Neither counsel wished to add anything for the record, and the court recessed. At 2:47 p.m., the jury informed the clerk that they had reached a verdict. Back in open court, the trial court confirmed with the jury foreperson that the jury had reached unanimous agreement. The court asked: "You're satisfied the jurors reached agreement; that this is not a matter of someone badgering or bullying someone into a decision not their own? You believe it's a fair deliberation and jurors jointly agreed?" The foreperson answered, "Yes, sir."
The reporter's transcript states the noon recess was taken. However, the clerk's transcript shows the note reporting the jury was deadlocked was marked as court's exhibit 4. The clerk's minutes show the written request marked as court's exhibit 4 was submitted at 2:21 p.m., and the court reconvened at 2:25 p.m. with all parties and the jury present, and with the jury resuming deliberations at 2:34 p.m. Thus, it appears the reference to the noon recess is in error.

=== Stored rows ===
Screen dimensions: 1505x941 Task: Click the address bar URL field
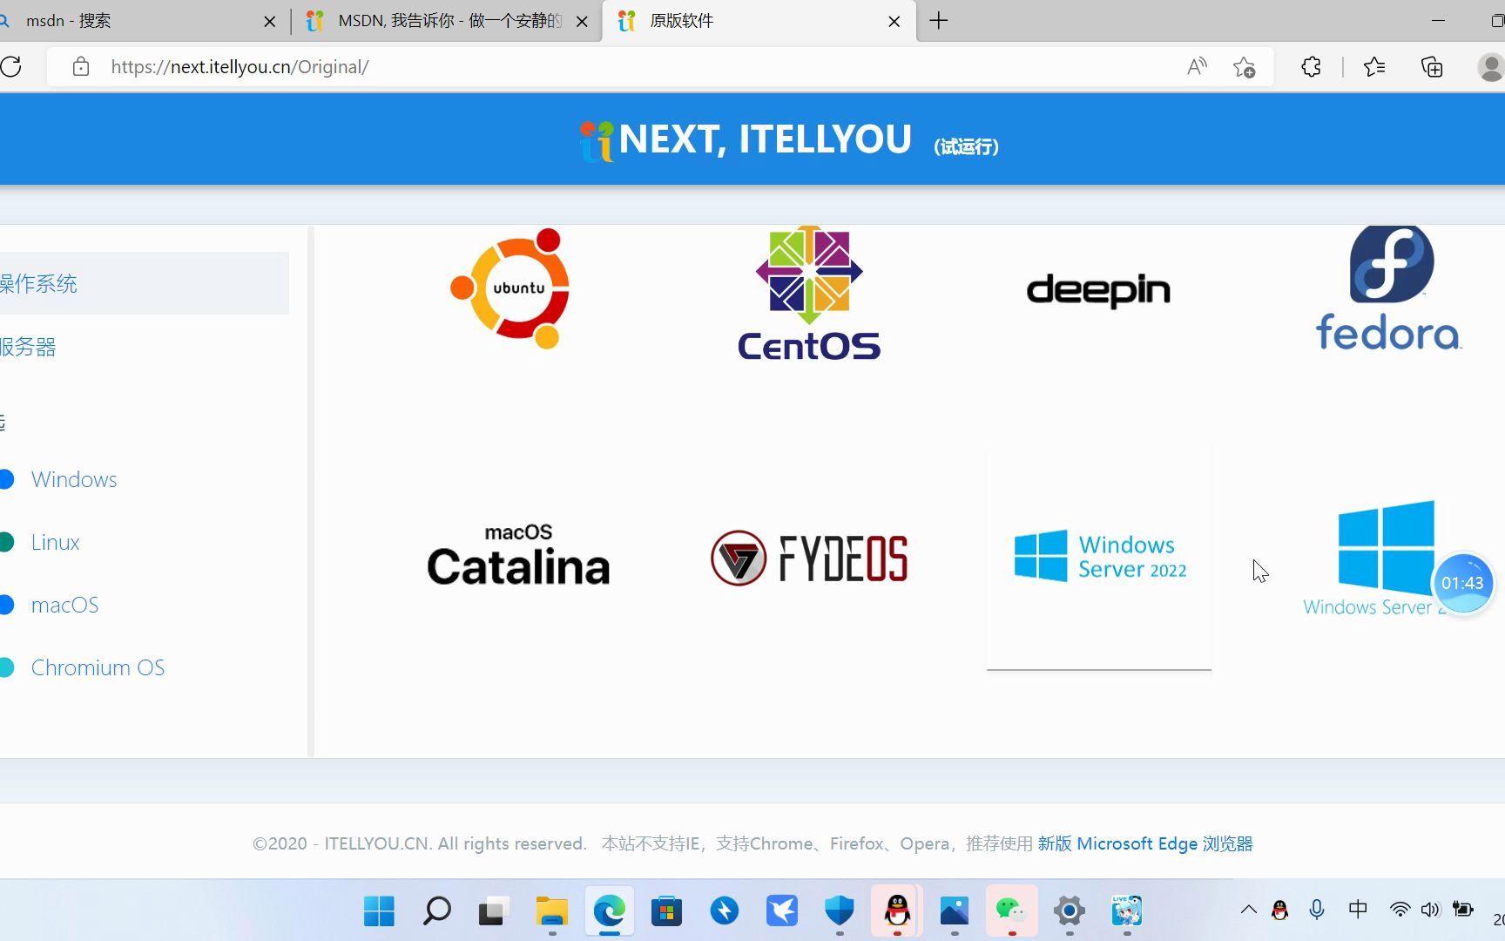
...
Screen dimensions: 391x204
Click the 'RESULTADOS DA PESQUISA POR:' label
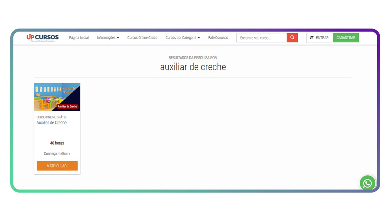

=== Tasks to complete ===
#1 Can you shorten the paragraph of the trial excerpt that opens "The reporter's transcript states" while keeping its main facts?
#2 Could you reproduce the passage of the trial excerpt starting with "The reporter's transcript" and going on through "is in error."?

=== Replies ===
#1 The reporter's transcript mentions a noon recess. But the clerk's records show that the deadlock note, marked court's exhibit 4, was submitted at 2:21 p.m. The court reconvened at 2:25 p.m. with all parties and the jury present, and deliberations resumed at 2:34 p.m. The noon recess reference therefore appears to be an error.

#2
The reporter's transcript states the noon recess was taken. However, the clerk's transcript shows the note reporting the jury was deadlocked was marked as court's exhibit 4. The clerk's minutes show the written request marked as court's exhibit 4 was submitted at 2:21 p.m., and the court reconvened at 2:25 p.m. with all parties and the jury present, and with the jury resuming deliberations at 2:34 p.m. Thus, it appears the reference to the noon recess is in error.